ECLI:NL:RBLEE:2009:BJ6484
Rechtbank Leeuwarden
- Eerste aanleg - meervoudig
- M.H. Severein
- A.F. Germs-de Goede
- C.A.J. Tuinstra
- Rechtspraak.nl
Verlenging van terbeschikkingstelling van een veroordeelde met delictgevaarlijkheid en resocialisatieproblemen
In deze zaak heeft de rechtbank Leeuwarden op 18 augustus 2009 uitspraak gedaan over de verlenging van de terbeschikkingstelling van een veroordeelde, geboren in 1973, die momenteel verblijft in FPC Veldzicht te Balkbrug. De officier van justitie had schriftelijk gevorderd om de termijn van terbeschikkingstelling met één jaar te verlengen. De behandeling vond plaats op 21 juli 2009, waarbij de veroordeelde, zijn raadsvrouw mr. A.A. Holleeder, de officier van justitie en een getuige-deskundige aanwezig waren.

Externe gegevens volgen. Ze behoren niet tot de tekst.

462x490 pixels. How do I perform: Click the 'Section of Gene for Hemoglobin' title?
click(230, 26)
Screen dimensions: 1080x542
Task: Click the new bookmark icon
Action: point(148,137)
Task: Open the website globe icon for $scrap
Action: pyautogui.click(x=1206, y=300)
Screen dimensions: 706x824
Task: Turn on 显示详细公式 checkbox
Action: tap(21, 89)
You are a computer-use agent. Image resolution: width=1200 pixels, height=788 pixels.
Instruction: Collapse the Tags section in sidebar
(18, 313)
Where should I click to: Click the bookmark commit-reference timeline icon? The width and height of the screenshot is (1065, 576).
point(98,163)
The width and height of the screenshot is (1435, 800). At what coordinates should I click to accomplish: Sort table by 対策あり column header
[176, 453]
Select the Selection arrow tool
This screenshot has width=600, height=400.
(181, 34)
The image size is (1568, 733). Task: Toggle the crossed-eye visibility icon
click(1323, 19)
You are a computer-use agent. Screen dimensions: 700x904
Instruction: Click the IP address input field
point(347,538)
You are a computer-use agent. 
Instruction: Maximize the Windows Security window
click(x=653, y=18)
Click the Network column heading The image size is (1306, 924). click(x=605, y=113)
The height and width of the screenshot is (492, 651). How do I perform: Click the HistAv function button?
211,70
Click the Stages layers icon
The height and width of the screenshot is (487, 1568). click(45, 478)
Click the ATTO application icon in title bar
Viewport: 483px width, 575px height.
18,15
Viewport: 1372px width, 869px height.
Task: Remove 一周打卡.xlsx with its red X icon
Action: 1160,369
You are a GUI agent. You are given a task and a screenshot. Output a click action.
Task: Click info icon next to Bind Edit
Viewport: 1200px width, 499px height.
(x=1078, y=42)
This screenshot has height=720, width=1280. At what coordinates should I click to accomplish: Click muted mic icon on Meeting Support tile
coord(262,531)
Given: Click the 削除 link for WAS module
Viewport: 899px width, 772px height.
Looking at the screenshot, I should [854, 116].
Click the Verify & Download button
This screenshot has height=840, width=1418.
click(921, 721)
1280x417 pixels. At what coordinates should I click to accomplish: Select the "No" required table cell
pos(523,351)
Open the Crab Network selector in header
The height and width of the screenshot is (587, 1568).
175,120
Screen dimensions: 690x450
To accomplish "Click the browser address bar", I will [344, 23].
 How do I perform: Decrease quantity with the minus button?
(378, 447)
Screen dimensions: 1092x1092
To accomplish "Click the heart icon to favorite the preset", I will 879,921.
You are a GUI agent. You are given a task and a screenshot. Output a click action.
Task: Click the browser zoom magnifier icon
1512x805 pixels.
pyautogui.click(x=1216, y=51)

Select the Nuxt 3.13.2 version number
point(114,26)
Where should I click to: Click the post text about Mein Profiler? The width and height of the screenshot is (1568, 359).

De rechtbank heeft verschillende rapporten en adviezen in overweging genomen, waaronder een rapport van het behandelteam en psychiatrische en psychologische onderzoeken.
De rechtbank heeft vastgesteld dat de veroordeelde in het verleden ter beschikking is gesteld voor doodslag en dat er een risico op delictgevaarlijkheid bestaat. Het aanvullende advies van het Forensisch Psychiatrisch Centrum adviseert een verlenging van de terbeschikkingstelling, omdat de veroordeelde veel spanning ervaart door persoonlijke omstandigheden, waaronder een relatie met een sociotherapeute. Dit kan leiden tot decompensatie en verhoogde delictgevaarlijkheid. De getuige-deskundige bevestigde dat het delictgevaar op dit moment toeneemt en dat de veroordeelde structuur en medicatie nodig heeft in de kliniek.
De rechtbank heeft de belangen van de samenleving afgewogen tegen het persoonlijk belang van de veroordeelde, en geconcludeerd dat de delictgevaarlijkheid nog steeds aanwezig is. Er is geen uitzicht op resocialisatie in Kroatië, en de kliniek levert voldoende inspanningen voor een passend vervolgtraject. Daarom heeft de rechtbank besloten om de terbeschikkingstelling met één jaar te verlengen, in overeenstemming met de adviezen van de psychiater en psycholoog, en de officier van justitie. De beslissing is genomen op basis van de artikelen 38d en 38e van het Wetboek van Strafrecht.